The workstations would assist UNAM to house petroleum software, namely Petrel and PetroMod which is used in the petroleum industry for the prediction of hydrocarbons.
Handing over the workstations, the Chairman of the PetroFund, Kahijoro Kahuure explained that the petroleum industry presents huge prospects to the economy, a potential that remains to be exploited.
He added that the petroleum industry is dynamic and research driven saying: “ the petroleum industry will no doubt benefit from better trained graduates hence our involvement in institutional development such as the donation of appropriate work stations to the geology department.”
He noted that there are currently 30 exploration licenses that were issued to various oil companies.
The Petroleum Commissioner and his team, according to Kahuure are under strict instructions that stakeholders take all necessary steps to undertake explorations on each of the license blocks and were appropriate drill to confirm the hydrocarbon potential of each block.
“I am optimistic that Namibia should surely have this precious resource that has the potential to not only create jobs but also improve the rest of our economy.
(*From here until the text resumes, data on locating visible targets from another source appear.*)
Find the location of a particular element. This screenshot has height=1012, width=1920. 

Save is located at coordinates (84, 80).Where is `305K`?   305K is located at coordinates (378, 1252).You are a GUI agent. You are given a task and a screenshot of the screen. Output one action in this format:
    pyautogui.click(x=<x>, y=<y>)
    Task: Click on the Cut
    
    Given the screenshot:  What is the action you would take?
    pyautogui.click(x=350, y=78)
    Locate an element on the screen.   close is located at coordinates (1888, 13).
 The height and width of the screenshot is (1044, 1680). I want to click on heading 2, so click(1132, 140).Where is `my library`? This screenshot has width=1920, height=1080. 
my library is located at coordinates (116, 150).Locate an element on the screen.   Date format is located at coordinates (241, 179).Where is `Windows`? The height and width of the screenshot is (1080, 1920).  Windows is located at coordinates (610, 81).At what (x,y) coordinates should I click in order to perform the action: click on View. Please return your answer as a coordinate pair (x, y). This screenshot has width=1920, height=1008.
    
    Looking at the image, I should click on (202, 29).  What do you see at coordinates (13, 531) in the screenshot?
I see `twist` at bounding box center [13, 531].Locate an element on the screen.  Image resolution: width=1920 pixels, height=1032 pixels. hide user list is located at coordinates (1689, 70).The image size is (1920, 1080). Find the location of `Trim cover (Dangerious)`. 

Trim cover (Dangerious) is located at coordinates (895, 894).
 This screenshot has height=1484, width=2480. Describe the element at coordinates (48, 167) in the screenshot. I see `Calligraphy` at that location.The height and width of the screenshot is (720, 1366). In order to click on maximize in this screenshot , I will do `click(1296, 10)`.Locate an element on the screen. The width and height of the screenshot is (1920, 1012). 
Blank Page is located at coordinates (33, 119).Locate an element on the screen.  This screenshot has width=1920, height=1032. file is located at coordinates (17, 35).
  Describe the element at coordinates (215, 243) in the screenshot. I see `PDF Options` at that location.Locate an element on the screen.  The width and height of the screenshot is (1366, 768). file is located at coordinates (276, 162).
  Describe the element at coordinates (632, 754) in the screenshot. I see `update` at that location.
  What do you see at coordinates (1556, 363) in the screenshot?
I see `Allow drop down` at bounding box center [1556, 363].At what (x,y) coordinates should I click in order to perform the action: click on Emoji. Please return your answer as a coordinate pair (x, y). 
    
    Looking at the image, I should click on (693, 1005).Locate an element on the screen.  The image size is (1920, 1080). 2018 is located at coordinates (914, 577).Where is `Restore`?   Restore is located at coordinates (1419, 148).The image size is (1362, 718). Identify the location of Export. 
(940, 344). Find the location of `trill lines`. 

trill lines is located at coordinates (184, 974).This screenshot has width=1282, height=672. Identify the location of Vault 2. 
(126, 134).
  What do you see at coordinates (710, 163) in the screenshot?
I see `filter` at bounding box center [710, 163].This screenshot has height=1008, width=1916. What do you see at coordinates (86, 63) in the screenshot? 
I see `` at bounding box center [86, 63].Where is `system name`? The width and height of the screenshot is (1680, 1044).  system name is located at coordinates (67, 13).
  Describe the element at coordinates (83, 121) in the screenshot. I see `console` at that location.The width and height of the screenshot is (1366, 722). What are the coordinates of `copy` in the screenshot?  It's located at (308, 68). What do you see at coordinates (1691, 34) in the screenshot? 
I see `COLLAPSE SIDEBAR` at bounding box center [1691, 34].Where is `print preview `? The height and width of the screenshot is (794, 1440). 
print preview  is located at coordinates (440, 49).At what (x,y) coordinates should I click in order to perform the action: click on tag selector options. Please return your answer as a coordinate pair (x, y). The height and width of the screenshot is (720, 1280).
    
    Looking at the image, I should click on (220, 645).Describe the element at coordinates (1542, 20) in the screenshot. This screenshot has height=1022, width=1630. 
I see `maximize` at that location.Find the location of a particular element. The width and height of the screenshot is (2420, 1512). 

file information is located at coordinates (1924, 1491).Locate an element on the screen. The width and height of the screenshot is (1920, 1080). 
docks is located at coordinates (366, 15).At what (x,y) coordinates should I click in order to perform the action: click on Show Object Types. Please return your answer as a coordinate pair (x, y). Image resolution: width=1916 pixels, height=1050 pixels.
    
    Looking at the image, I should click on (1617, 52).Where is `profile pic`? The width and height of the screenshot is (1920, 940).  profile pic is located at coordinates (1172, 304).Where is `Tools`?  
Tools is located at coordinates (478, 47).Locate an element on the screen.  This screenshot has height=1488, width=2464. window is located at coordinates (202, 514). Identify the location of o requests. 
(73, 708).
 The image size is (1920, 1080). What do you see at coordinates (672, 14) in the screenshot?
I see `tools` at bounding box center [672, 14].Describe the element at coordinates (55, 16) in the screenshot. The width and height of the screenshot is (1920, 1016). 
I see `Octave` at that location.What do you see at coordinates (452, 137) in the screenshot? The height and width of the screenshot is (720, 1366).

However this industry demands not only heavy capital injections but also technical personnel skills in order to undertake various exploration initiatives,” he stressed.
Thus this donation that the Petrofund is making to UNAM is very special and in most respects timely.
On his part, the Head of Department of the Geology Department at UNAM, Dr. Ansgar Wanke who received the workstations said the donation will enable more students to be trained.
He added that his department is currently reviewing the undergraduate course in Geology while having plans to introduce two master applied programmes in geology.
He said his department will also introduce a separate masters programme in petroleum geology by next year.
According to Wanke, no where in the Southern African Development Community (SADC) and Sub-Saharan Africa is there a masters program in petroleum geology and once introduced, UNAM will cater for other students in the SADC region.
Meanwhile, established in 1992 through Clause 14 of the Petroleum Exploration and Production Act, 1991, the Petrofund is aimed at offering scholarships to high performing students interested in pursuing a career in the petroleum industry and the education sector of Namibia’s economy.
It is also aimed at strengthening institutions with the view of promoting knowledge of sciences and mathematics in the country.